Problems ▸
**A)** In the news article about the Perez nomination, what title does Mitch McConnell hold?
**B)** Proceed with the news article about the Perez nomination, continuing from where it stops.

— START Excerpt to read —

Hiển thị các bài đăng có nhãn Labor. Hiển thị tất cả bài đăng
Hiển thị các bài đăng có nhãn Labor. Hiển thị tất cả bài đăng

Thứ Tư, 8 tháng 5, 2013

Top Senate Republican opposes Obama labor nominee Perez

By Rachelle Younglai and Roberta Rampton

WASHINGTON (Reuters) - The U.S. Senate's top Republican on Wednesday came out strongly against President Barack Obama's nominee for labor secretary, accusing Thomas Perez of being a crusading ideologue who would bend the laws to advance his agenda.

Perez's nomination must be confirmed by the Senate and the speech from Senate Minority Leader Mitch McConnell suggests that Republicans will throw up procedural hurdles to prevent him from serving as the Obama administration's next labor secretary.

"Unbound by the rules that apply to everyone else, Mr. Perez seems to view himself as free to employ whatever means at his disposal, legal or otherwise, to achieve his ideological goals," McConnell said on the Senate floor.

— END Excerpt to read —
— START Listing —

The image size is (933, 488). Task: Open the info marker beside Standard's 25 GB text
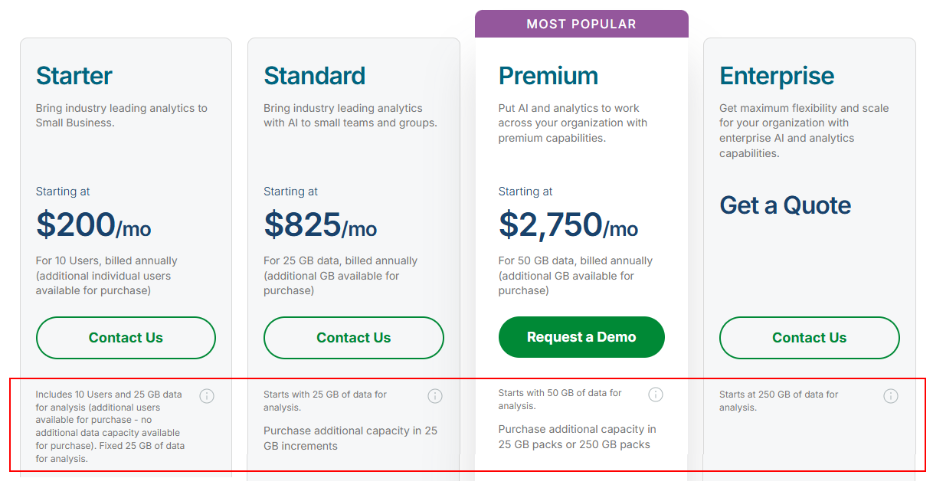(x=434, y=395)
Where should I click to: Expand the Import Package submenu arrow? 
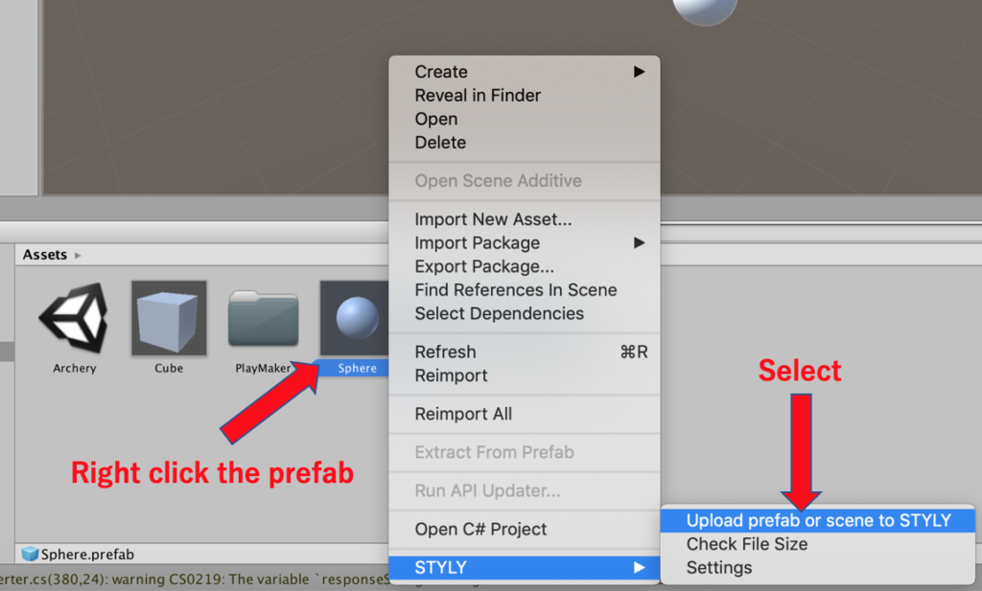click(x=639, y=242)
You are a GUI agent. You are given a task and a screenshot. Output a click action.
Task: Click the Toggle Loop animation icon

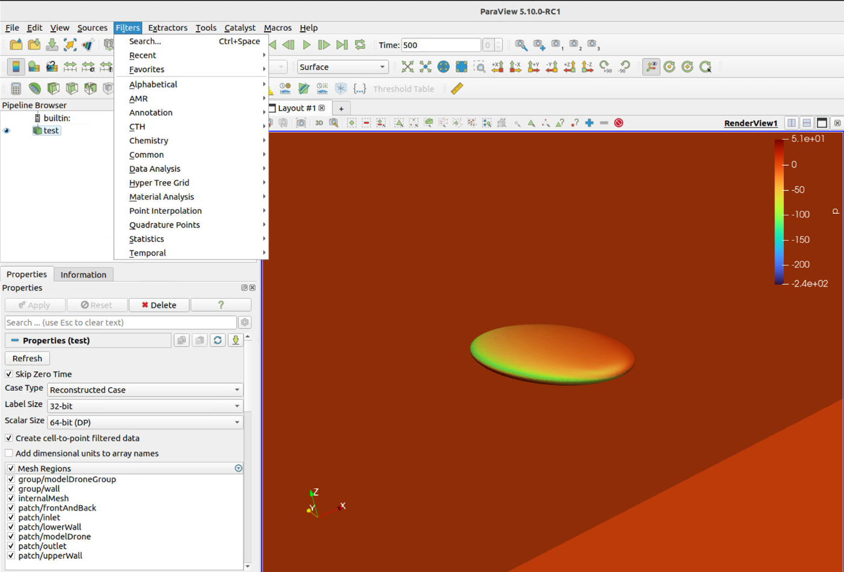coord(360,45)

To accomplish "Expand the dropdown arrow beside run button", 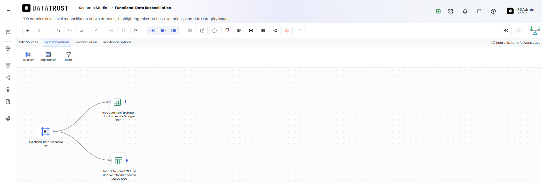I will point(48,31).
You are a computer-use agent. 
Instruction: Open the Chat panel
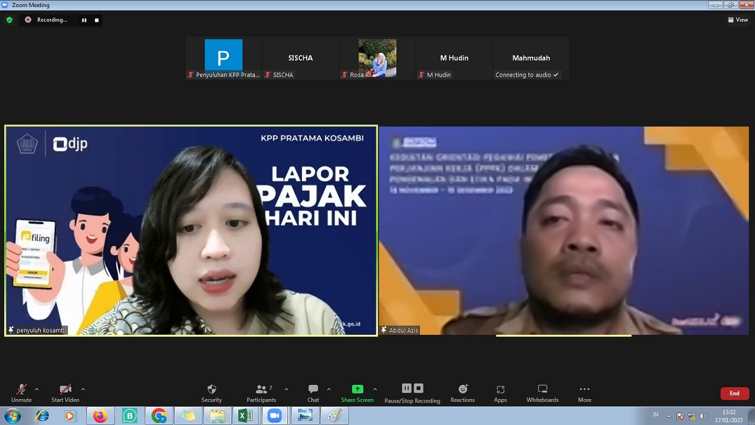pyautogui.click(x=313, y=393)
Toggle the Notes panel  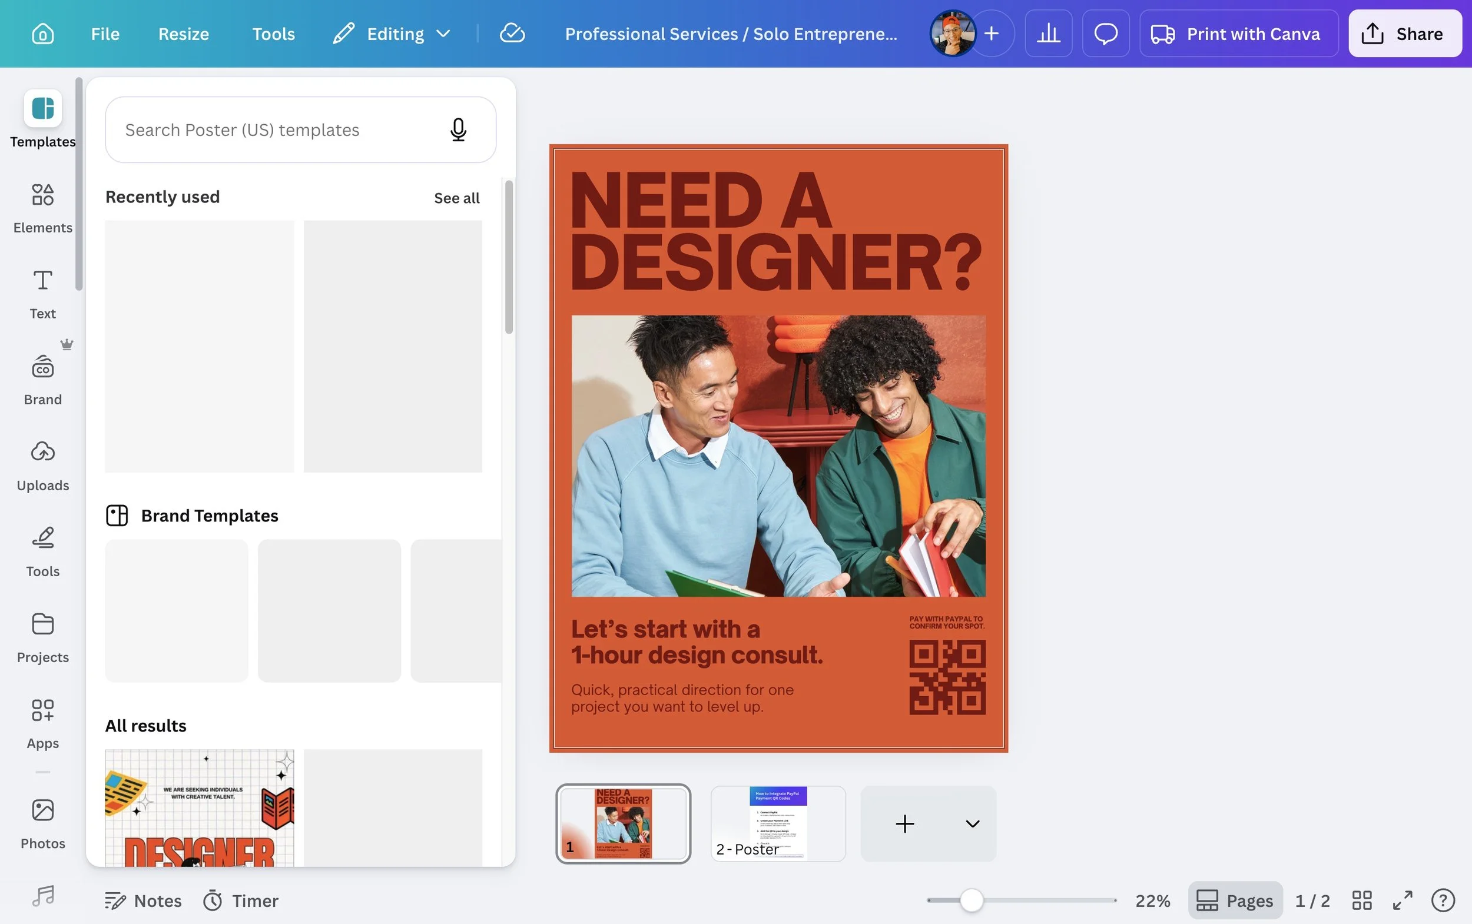click(143, 900)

— END Listing —

Written responses ▸
**A)** Senate Minority Leader.

**B)**
Perez, 51, is currently head of the Justice Department's Civil Rights Division and has worked on civil rights issues in a series of government positions during his career.

McConnell's speech was designed to rally his members to oppose the nomination, and it provides cover for other Republicans who may be thinking about opposing Obama's pick, said George Washington University's Sarah Binder, an expert on Congress.

"I think it matters that it is Mitch McConnell here, laying the marker down on why he's opposing the nominee," Binder said.

The Oversight Committee in the Republican-controlled House of Representatives also has issues with Perez and has subpoenaed private emails he used to conduct government business.

Democratic Representative Elijah Cummings joined Republicans on Wednesday in asking Perez to turn over the documents. A spokeswoman for Cummings was not immediately available to explain the lawmaker's reasons.

LATINO SUCCESS STORY

Obama has described Perez's career as exemplifying the American success story. Perez, the son of immigrants from the Dominican Republic, helped pay for college by working as a garbage collector and in a warehouse.

The nomination was championed by Hispanic groups, which have pushed for more representation in the Cabinet.

As labor secretary, he would have a key role in Obama's efforts to raise the minimum wage and overhaul immigration laws.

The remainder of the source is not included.